Segment Start: Source material

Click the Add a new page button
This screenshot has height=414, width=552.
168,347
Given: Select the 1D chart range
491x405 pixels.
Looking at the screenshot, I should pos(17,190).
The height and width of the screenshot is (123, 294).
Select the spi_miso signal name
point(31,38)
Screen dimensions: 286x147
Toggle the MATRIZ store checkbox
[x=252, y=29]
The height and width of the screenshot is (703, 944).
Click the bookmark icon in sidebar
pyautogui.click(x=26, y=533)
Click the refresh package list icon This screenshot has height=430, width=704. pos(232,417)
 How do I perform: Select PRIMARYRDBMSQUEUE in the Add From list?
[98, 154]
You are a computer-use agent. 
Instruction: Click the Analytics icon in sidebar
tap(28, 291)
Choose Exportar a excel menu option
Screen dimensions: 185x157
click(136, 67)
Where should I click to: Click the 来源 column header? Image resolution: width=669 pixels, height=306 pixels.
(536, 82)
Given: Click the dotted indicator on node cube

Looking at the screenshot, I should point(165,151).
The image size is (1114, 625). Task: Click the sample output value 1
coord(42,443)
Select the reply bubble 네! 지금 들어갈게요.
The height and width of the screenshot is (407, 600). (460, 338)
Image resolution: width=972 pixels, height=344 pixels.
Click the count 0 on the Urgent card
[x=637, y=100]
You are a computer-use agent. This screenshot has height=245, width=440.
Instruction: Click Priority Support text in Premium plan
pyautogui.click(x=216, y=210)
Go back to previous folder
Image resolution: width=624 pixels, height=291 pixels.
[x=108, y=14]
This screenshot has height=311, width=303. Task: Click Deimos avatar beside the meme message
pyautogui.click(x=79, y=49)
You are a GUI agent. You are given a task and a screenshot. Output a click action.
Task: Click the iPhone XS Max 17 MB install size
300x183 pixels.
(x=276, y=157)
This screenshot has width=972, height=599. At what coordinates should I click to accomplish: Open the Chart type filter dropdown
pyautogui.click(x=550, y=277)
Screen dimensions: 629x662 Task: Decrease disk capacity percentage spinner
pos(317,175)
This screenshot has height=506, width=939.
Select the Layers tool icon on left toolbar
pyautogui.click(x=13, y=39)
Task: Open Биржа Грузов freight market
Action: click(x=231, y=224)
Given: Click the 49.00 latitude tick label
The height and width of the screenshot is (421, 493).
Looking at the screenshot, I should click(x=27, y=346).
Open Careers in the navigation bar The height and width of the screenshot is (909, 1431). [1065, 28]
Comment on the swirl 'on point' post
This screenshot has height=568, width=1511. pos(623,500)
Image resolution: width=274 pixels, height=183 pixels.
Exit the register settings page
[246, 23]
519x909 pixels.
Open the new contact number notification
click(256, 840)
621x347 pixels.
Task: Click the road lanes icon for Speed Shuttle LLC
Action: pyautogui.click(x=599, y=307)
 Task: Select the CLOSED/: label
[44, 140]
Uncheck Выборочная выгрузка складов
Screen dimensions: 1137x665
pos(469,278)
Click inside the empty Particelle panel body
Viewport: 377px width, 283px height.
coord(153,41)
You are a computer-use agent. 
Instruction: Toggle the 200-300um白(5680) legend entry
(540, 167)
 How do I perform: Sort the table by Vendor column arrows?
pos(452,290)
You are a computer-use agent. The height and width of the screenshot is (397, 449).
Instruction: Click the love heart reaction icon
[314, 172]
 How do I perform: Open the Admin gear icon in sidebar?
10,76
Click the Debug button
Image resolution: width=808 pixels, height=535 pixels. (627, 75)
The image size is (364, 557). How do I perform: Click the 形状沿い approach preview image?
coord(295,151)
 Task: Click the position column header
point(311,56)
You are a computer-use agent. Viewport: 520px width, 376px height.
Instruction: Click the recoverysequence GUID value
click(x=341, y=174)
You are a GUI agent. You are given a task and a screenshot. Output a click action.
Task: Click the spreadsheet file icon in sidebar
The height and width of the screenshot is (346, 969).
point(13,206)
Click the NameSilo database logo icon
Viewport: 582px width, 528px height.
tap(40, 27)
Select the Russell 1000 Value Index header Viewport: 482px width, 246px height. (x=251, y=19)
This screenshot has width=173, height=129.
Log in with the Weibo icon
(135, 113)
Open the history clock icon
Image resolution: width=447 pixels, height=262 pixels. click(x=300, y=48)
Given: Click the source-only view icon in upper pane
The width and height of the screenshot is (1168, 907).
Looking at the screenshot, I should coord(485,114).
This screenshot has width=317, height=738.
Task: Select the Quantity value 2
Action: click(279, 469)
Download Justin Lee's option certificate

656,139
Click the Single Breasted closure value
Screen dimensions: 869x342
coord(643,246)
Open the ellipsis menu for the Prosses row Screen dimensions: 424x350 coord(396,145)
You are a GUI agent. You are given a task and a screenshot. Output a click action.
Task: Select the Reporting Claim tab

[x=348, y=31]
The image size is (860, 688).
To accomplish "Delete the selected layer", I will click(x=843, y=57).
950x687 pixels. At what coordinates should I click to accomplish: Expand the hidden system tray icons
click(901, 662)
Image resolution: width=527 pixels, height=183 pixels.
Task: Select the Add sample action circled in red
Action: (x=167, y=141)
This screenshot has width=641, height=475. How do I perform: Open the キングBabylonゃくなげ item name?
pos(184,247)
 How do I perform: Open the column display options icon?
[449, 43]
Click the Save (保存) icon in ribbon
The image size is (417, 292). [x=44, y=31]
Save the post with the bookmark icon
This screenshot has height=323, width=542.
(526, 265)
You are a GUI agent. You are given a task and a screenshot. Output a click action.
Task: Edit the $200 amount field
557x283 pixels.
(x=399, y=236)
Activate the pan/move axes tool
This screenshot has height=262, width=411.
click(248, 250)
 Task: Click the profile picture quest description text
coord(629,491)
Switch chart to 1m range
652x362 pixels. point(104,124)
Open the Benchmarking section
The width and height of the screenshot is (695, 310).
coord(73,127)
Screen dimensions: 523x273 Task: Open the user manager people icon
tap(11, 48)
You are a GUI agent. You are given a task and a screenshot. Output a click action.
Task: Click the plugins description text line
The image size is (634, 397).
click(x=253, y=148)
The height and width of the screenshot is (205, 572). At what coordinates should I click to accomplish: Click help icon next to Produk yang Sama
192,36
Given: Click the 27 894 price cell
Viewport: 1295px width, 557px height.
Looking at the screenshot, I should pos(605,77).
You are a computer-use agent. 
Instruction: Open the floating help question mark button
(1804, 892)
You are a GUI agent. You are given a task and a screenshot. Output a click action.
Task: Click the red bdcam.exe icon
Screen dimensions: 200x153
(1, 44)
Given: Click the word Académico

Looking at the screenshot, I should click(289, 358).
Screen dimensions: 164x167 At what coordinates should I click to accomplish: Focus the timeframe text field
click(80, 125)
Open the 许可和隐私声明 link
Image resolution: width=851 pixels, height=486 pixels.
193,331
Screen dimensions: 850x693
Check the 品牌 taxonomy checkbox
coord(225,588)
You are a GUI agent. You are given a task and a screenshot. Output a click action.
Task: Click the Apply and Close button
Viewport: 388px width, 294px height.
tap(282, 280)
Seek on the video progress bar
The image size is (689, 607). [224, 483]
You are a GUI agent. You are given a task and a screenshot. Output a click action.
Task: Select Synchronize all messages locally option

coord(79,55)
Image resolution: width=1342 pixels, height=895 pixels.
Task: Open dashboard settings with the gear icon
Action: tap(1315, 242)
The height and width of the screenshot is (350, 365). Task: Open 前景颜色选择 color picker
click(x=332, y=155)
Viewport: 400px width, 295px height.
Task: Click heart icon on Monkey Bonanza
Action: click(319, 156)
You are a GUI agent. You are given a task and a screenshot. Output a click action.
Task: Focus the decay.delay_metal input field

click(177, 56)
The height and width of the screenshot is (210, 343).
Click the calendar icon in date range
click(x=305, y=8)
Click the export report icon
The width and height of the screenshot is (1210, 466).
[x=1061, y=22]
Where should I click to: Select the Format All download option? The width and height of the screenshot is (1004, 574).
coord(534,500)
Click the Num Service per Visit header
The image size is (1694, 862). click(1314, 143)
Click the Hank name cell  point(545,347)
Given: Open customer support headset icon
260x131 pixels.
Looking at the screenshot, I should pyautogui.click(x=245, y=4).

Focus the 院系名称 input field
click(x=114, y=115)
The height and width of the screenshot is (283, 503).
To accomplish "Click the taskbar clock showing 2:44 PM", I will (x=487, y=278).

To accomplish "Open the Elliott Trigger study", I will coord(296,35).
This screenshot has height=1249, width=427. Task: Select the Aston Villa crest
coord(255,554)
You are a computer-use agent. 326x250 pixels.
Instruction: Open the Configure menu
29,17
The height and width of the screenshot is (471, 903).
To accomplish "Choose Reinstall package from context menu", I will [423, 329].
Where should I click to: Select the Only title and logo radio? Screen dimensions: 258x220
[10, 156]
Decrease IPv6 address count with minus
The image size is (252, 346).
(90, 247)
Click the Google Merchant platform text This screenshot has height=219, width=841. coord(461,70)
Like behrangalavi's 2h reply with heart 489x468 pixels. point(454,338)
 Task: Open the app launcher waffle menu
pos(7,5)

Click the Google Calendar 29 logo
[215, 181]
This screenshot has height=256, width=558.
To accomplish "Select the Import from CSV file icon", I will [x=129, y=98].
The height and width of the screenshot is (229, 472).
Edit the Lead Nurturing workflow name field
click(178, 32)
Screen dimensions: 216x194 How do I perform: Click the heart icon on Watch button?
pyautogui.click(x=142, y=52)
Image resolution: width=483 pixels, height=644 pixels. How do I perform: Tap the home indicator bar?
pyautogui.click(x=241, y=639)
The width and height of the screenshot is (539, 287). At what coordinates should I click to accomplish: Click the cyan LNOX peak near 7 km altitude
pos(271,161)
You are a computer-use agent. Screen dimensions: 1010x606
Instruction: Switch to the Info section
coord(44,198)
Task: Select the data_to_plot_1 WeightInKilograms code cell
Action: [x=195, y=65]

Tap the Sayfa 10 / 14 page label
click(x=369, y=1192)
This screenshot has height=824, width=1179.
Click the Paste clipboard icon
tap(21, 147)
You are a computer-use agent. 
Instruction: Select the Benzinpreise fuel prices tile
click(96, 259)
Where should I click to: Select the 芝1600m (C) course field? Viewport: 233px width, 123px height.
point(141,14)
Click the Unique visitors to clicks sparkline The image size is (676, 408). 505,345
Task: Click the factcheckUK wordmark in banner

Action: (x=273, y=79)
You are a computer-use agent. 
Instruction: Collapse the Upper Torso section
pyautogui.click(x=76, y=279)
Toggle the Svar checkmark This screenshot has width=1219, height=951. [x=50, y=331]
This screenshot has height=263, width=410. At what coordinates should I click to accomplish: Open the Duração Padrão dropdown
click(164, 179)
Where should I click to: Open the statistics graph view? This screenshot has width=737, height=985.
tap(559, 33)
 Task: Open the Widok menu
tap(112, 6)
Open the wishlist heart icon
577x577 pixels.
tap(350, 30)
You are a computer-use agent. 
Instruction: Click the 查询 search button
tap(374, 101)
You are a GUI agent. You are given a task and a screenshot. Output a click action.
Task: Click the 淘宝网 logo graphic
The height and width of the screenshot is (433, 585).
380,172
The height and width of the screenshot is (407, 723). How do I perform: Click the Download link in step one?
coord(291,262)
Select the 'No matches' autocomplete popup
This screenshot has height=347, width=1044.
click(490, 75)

Segment End: Source material

**About this exercise**.
Go back to the listing above. Copy word for word the lines from the one with "This screenshot has width=972, height=599." through the one with "Given: Click the 49.00 latitude tick label", and nothing more.

**Your solution**.
This screenshot has width=972, height=599. At what coordinates should I click to accomplish: Open the Chart type filter dropdown
pyautogui.click(x=550, y=277)
Screen dimensions: 629x662 Task: Decrease disk capacity percentage spinner
pos(317,175)
This screenshot has height=506, width=939.
Select the Layers tool icon on left toolbar
pyautogui.click(x=13, y=39)
Task: Open Биржа Грузов freight market
Action: click(x=231, y=224)
Given: Click the 49.00 latitude tick label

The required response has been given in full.